London/Sydney:

BHP Billiton’s decision to pick as it new chief executive a geologist with a history in the oil industry highlights not only the challenges facing the world’s biggest resources group by market value, but also where its future may lie - oil and gas, rather than metals.

Andrew Mackenzie, the 56-year old executive who will replace Marius Kloppers, worked for 22 years at BP before joining miner Rio Tinto in 2004 and BHP in 2008.

“He has a unique combination of in-depth mining and oil experience,” says one person familiar with the deliberation of BHP’s board.

The appointment of Mackenzie - a likeable Scottish executive fluent in five languages and who has lived in six countries on four continents - would also mark a departure from the style of Kloppers. He was viewed - perhaps unfairly - as an abrasive chief executive who is said to have monitored what colour shoes were being worn by staff.

Although BHP is better known for its metals business, including operations in copper in Chile and iron ore in Australia, the company has become over the past five years a significant oil and gas producer.

In the six months to the end of December, the energy business generated $3.1 billion in earnings before interest and taxes, nearly a third of the $9.7 billion total that the company delivered during the same period. Only the iron ore division, with earnings before interest and taxes of $4.8 billion, beat it.

But the energy business has not only become a major profit centre, but also a source of concern. BHP took nearly $3.3 billion of asset writedowns last year, the bulk on the ill-timed purchase of US shale gas assets in 2011, and the rest in nickel.

The miner took an impairment charge of $2.84 billion against the value of its Fayetteville gas assets, which it acquired for $4.75 billion from Chesapeake Energy. Although BHP has not written down any of the $12.1 billion it paid for Petrohawk, an independent US oil and gas company, investors and analysts unanimously believe the company overpaid.

BHP also said it had written down the value of its Australian nickel and aluminium assets by more than US$3 billion because of weaker prices and the strength of the Australian dollar.

While the shale revolution has boosted US gas production through a process known as hydraulic fracturing, or “fracking”, in which thousands of tonnes of water and sand are pumped underground under high pressure, it has also triggered a massive drop in prices, hurting companies such as BHP and ExxonMobil.

Last year, benchmark US natural gas prices dropped to a 10-year low of $2 per million British thermal unit, down more than 85 per cent from a record high of more than $15 per million British thermal units in 2008. US gas prices have recovered to $3.3 per million British thermal units.

The purchase of Petrohawk, the largest ever cash deal completed by BHP, put the company firmly in the path of becoming an integrated natural resources group.

The deal, most likely, opened the door for Mackenzie to become chief executive, beating other internal candidates, which included Alberto Calderon, head of aluminium, nickel and corporate development, and Mick Yeager, head of the oil division.

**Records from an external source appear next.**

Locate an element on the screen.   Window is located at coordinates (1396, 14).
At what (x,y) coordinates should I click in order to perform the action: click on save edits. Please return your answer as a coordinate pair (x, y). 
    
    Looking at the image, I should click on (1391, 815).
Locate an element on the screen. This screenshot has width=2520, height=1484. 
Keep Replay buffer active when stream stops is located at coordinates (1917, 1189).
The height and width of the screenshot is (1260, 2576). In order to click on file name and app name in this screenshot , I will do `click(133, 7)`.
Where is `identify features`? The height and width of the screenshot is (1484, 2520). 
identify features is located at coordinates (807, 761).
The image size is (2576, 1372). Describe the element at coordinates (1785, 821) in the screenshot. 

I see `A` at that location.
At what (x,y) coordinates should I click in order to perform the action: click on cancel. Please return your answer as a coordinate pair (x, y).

Calderon suffered because of his role in several failed mergers and acquisitions, including the attempt to combine BHP and Rio Tinto’s iron ore units, and the $40 billion hostile takeover attempt on fertiliser PotashCorp. Yeager’s main handicap was that his career has centred in the oil industry, with 25 years in Mobil and ExxonMobil, but little mining experience.

Another candidate who has been overlooked is Marcus Randolph, the head of BHP’s ferrous and coal businesses. He was seen in some quarters as having the edge on his rivals because of his greater operational experience.

Analysts say the task facing BHP chairman Jac Nasser is to try to keep these executives. However, he may struggle.

More broadly, analysts say the decision to replace Kloppers highlights a cultural shift at BHP. When Kloppers took over as chief executive in 2007, commodity prices were rising and the industry was in a growth phase. That meant BHP needed an aggressive chief executive who was prepared to make bold moves.

But with the outlook for major commodity prices weakening and the industry hit by a series of ill-judged acquisitions, the focus has changed to conserving cash, and delivering existing projects on time and to budget. It was those forces that saw Nasser launch the search for a new chief executive last year.

“We don’t expect major change to strategy,” says UBS mining analyst Glyn Lawcock. “But perhaps a cultural change as BHP adapts to a less growth-intensive environment.”

Analysts at Goldman Sachs said Mackenzie’s promotion was likely to be well received by the market.

“The continuity will reassure investors. Mackenzie has been running copper, diamonds and the development of the Jansen potash opportunity. With iron ore and petroleum in strong hands, there is limited downside risk to this change,” they said.